Анонс публикации повести М.Лайкова:

«Возвращение в дождь» — так называется повесть (лучше сказать — поэма) Михаила Лайкова. Эти слова — упреждающие, это радость, которой мы спешим поделиться с избранным читателем. Потому что «Возвращение в дождь» наследует сложную ветвь отечественной литературы, начатую Владимиром Одоевским, его «Русскими ночами». Нас ждет трудное чтение, нас ждет трудная работа со-думания с философически мыслящим прозаиком. Я убедился в этом на собственном опыте, приступив к чтению.

Первая, запевная фраза — «Один поживший на свете человек догадался, что...он... прожил не свою жизнь...» — повела меня. Временами было тоскливо и безнадежно, ибо невнятный мир героя, душевная смута его на грани запредельного. Но ощущение духовной крепости, идущее невидимыми токами от автора ко мне, читателю, одолевает, и темная жизнь героя в сумеречную эпоху (наши дни!) странным образом забирает в плен. Множатся вопросы — вековечные, надбытийные, проклятые, как говаривали в старину...

Мне кажется, «Возвращение в дождь» станет классической книгой русской литературы, прежде всего потому, что повесть (поэма) художественно совершенна.

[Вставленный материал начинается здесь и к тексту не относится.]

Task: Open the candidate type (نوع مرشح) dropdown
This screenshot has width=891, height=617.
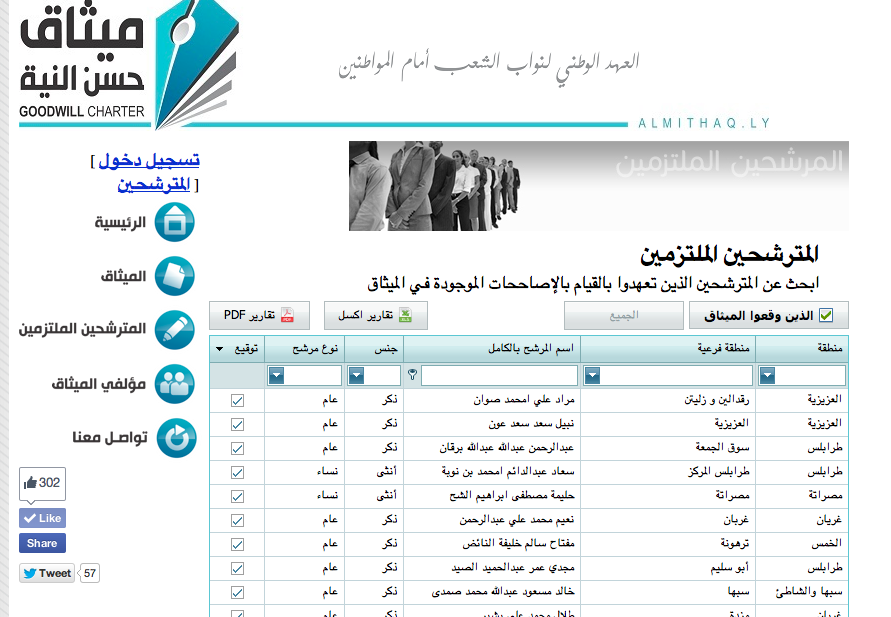Action: (277, 376)
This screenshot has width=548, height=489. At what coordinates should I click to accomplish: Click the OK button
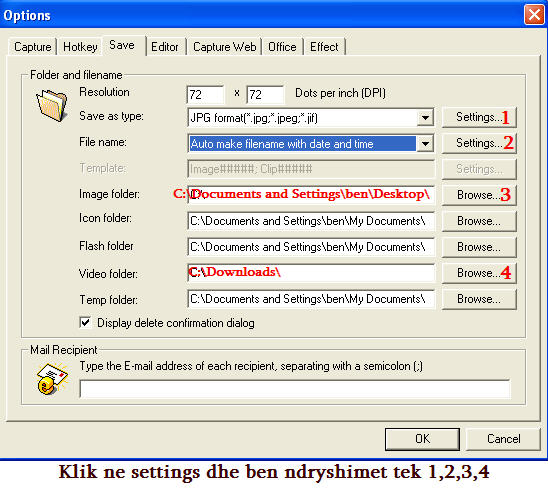[x=422, y=439]
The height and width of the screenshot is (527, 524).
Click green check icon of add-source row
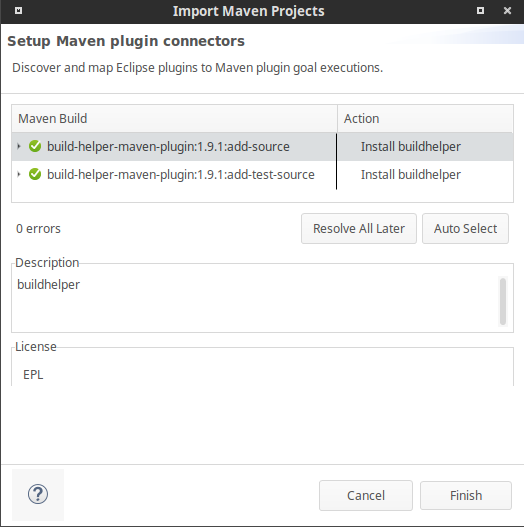(35, 146)
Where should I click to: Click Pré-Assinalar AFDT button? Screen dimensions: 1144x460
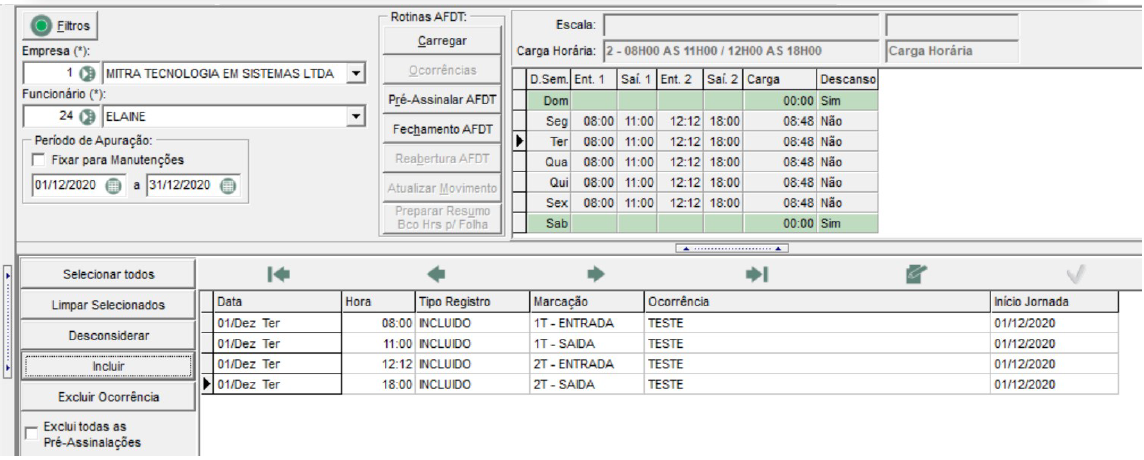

Здесь найдена музыка (мрачная, погребальная), здесь персонажи, потерявшие Бога, маются как в преисподней, здесь тлетворный воздух выписан с редкостной силой. Здесь есть тайна, и в том числе тайна подлинного искусства.

Михаилу Николаевичу Лайкову от роду тридцать пять лет, он окончил Литературный институт, живет на Украине, в маленьком поселке. Ранее он писал рассказы, небесталанные, с горчинкой, с хорошим, ровным дыханием, с точной деталью. Мы трижды печатали их. Но вот он замыслил и написал «Возвращение в дождь».

Мы надеемся начать публикацию повести (поэмы) в № 6 «Очарованного странника». Кстати, есть надежда — Михаил Лайков вернется в Россию, дай Бог, чтобы его возвращение случилось в майские дожди.

Борис Черных, май 1995 года (выпуск № 5

«Литературной газеты русской провинции “Очарованный странник”»)

Михаил Лайков приехал в Ярославль по приглашению Черных летом девяносто шестого года. Так бывший днепропетровский шинник оказался в бывшей столице отечественной шинной промышленности — но в качестве заместителя главного редактора издаваемой здесь литературной газеты, в которой постоянно печатались его произведения. Мне думается, что он был полон надежд и даже — счастлив. Но тут происходит то, что враз все это перечеркивает, сменяя надежды на разочарование.

Финансовая стабильность издания на протяжении двух с лишним лет была обеспечена спонсорской помощью одного крупного московского предпринимателя, владельца рыбопромыслового бизнеса. Он родился в городе Свободном Амурской области, где провел свои детские годы Б.Черных. При личной встрече на родине писателю удалось убедить земляка в необходимости оказания финансовой помощи газете. Многих тогда удивляла стабильность появления очередных тиражей «Очарованного странника». Но летом 1996 года бизнесмен, возвращаясь из зарубежной командировки, был расстрелян в салоне автомобиля на трассе возле одного из московских аэропортов. Эта трагедия лишила перспектив на дальнейшее продолжение издания газеты.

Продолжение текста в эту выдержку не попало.